It’s a nice article with exclusive interviews from Joe Moran from LJMU and, of course, Roy Bayfield. They’ve also managed to get answers from Google and their data provider Tele Atlas.  Google’s spokesman said:

“While the vast majority of this information is correct there are occasional errors. We’re constantly working to improve the quality and accuracy of the information available in Google Maps and appreciate our users’ feedback in helping us do so.
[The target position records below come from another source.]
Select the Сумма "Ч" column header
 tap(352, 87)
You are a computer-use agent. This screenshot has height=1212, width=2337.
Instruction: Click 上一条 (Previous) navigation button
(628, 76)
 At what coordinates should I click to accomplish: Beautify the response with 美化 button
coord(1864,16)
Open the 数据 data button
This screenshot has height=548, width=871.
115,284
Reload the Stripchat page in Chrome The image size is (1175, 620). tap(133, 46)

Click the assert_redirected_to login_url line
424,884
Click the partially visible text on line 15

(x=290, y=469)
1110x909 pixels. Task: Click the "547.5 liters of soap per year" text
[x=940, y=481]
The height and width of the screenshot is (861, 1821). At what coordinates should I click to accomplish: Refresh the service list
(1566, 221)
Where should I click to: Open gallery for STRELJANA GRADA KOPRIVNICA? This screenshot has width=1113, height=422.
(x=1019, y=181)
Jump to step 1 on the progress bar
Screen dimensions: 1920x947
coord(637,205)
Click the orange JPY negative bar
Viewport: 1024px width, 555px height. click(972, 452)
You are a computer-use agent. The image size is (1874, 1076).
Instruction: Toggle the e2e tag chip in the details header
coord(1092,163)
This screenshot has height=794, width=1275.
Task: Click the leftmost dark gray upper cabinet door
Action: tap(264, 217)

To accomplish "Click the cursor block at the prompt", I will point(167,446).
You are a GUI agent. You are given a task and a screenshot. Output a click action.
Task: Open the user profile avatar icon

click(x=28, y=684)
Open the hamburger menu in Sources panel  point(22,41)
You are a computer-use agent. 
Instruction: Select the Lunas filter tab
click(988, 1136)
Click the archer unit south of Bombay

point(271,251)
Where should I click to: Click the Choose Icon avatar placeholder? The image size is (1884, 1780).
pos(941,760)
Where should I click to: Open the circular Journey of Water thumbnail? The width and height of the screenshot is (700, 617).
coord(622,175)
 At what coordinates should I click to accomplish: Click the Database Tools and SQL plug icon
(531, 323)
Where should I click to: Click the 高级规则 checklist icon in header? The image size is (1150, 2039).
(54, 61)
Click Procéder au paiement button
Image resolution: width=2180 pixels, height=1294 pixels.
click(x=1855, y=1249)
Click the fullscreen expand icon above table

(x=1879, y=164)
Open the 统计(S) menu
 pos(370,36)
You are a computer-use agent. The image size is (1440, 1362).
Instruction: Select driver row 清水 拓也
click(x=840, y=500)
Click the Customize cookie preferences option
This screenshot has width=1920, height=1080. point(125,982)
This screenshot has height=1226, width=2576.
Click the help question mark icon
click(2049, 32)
People can report an issue to the data provider directly and this will be updated at a later date.”

Ah yes, report the fault… that’d be what we’ve done on several occasions without success and may be the reason why Google have decided to take corrections into their own – or more accurately the user’s own – hands.  It seems that drawing the attention of a national newspaper has caused Tele Atlas to pull their finger out:

“Mistakes like this are not common, and I really can’t explain why these anomalies get into our database.”

Let’s try a bit harder, shall we… is it because there is no process for checking data before it’s added?  Is it because you’ve chosen not to buy additional sources of data to verify against? Is it because your error reporting procedure is so poor that 13 months later it’s still in the database?  No?

For Google, errors like these are annoying.  They recently announced Google Maps Navigation for Android 2.0 offering turn-by-turn directions similar to Tom Tom and other devices but for free.  Accuracy of maps and the ability to keep them up to date will be one of the big selling points.

But time may be nearly up for Argleton “A spokesman [for Tele Atlas] said it would now wipe the non-existent town from the map.”

Update: Mister Roy appeared on Radio 5live’s The Weekend News (starts at 25 minutes).